## Work to be completed:
Count the lines of the items below that contain the string "screenshot". Reply with only that number.

## Data entries:

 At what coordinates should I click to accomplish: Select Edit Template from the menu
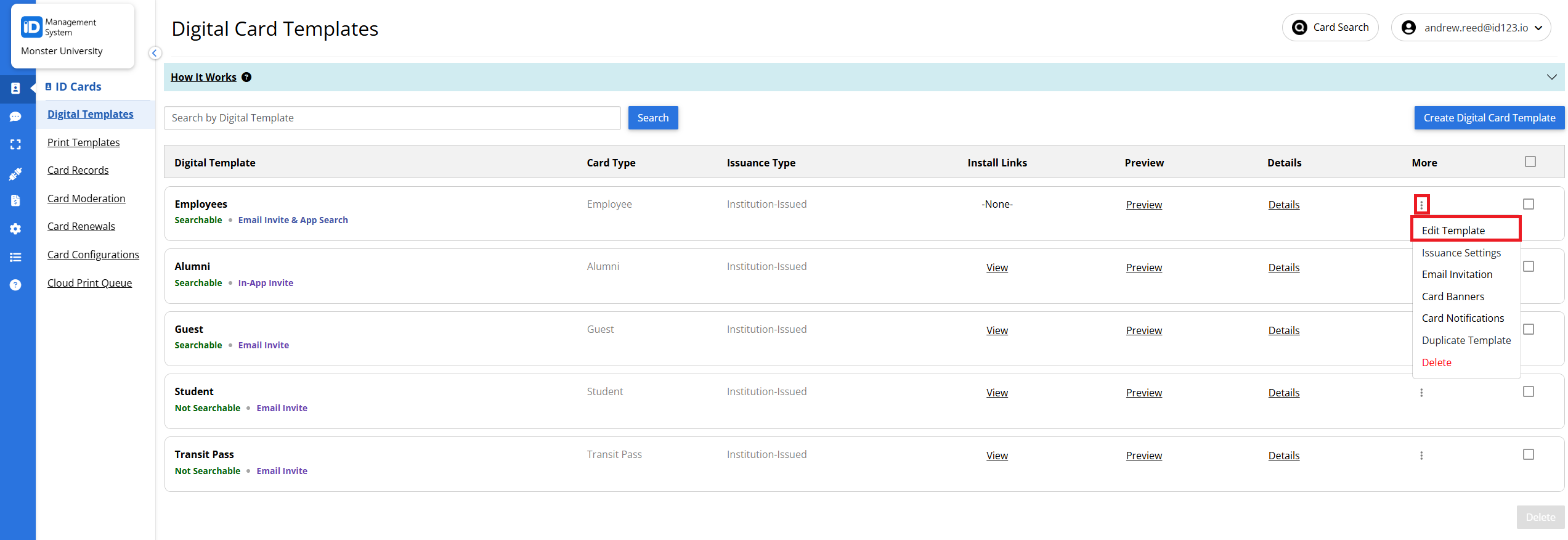click(1453, 231)
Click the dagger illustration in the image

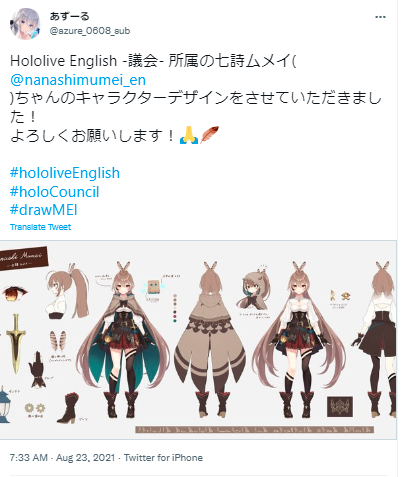[x=15, y=343]
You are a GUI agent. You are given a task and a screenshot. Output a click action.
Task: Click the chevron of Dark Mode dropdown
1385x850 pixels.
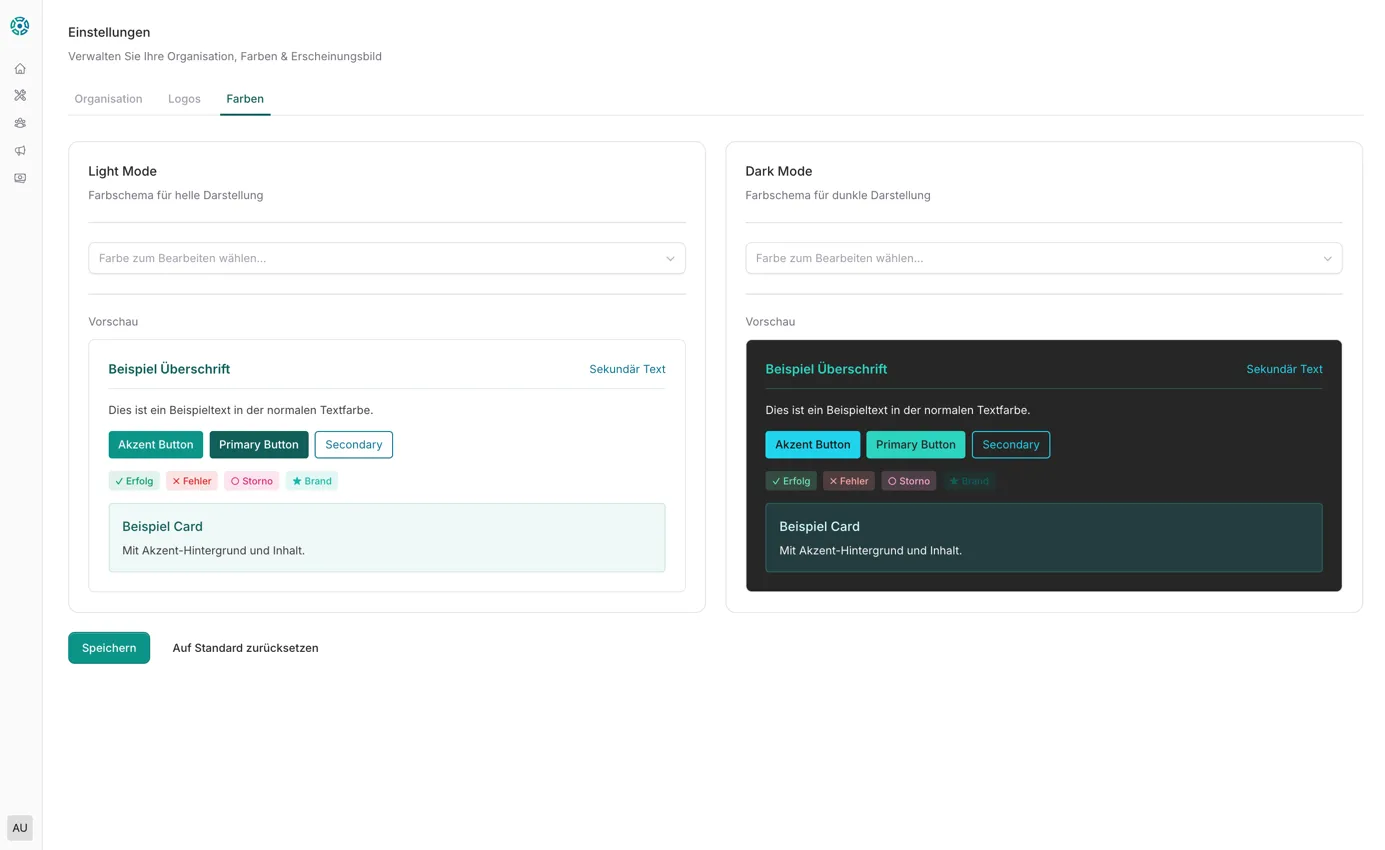tap(1327, 259)
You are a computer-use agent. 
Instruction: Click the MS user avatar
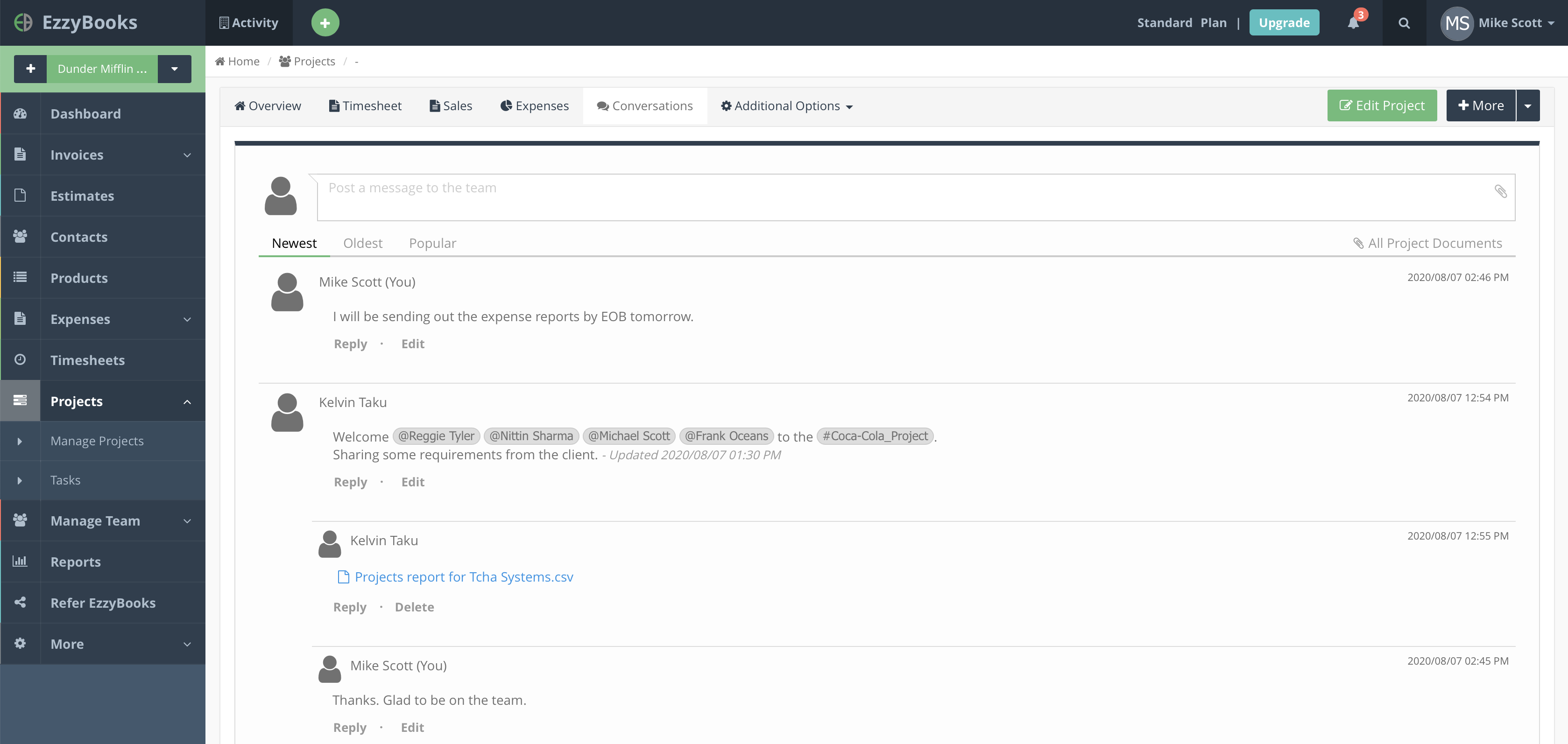point(1456,23)
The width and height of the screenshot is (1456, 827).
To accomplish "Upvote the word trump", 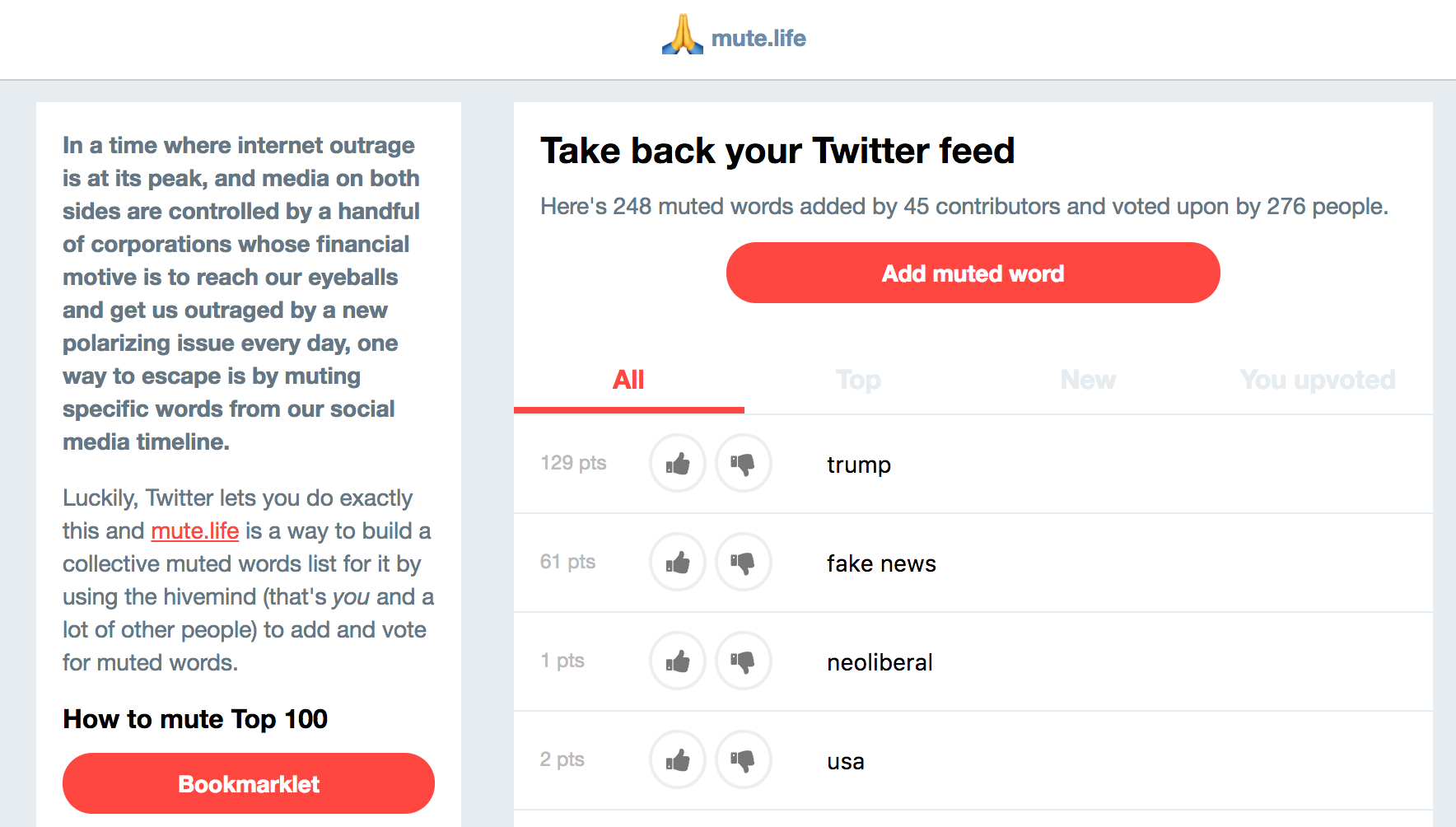I will pos(678,464).
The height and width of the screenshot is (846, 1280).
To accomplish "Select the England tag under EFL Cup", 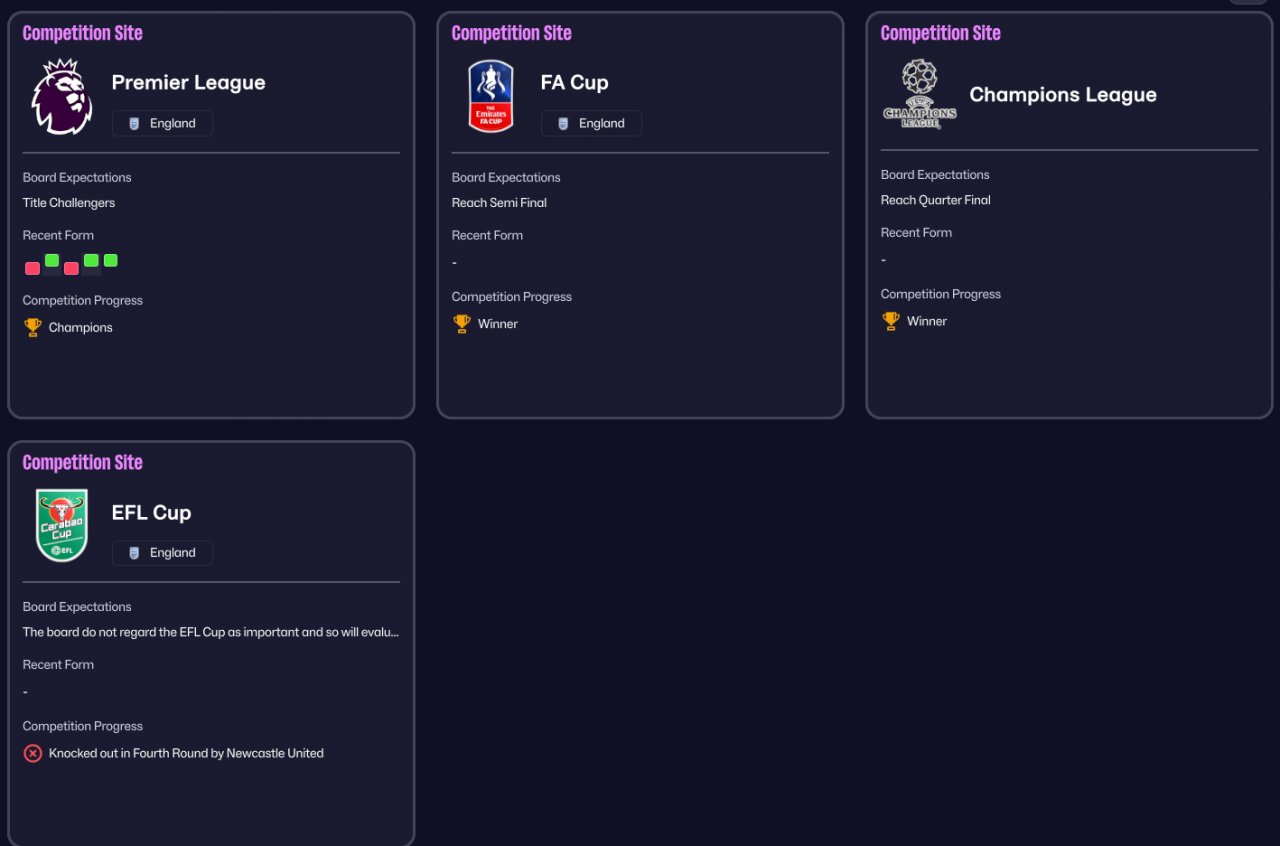I will pos(162,552).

## Answer to this problem:
3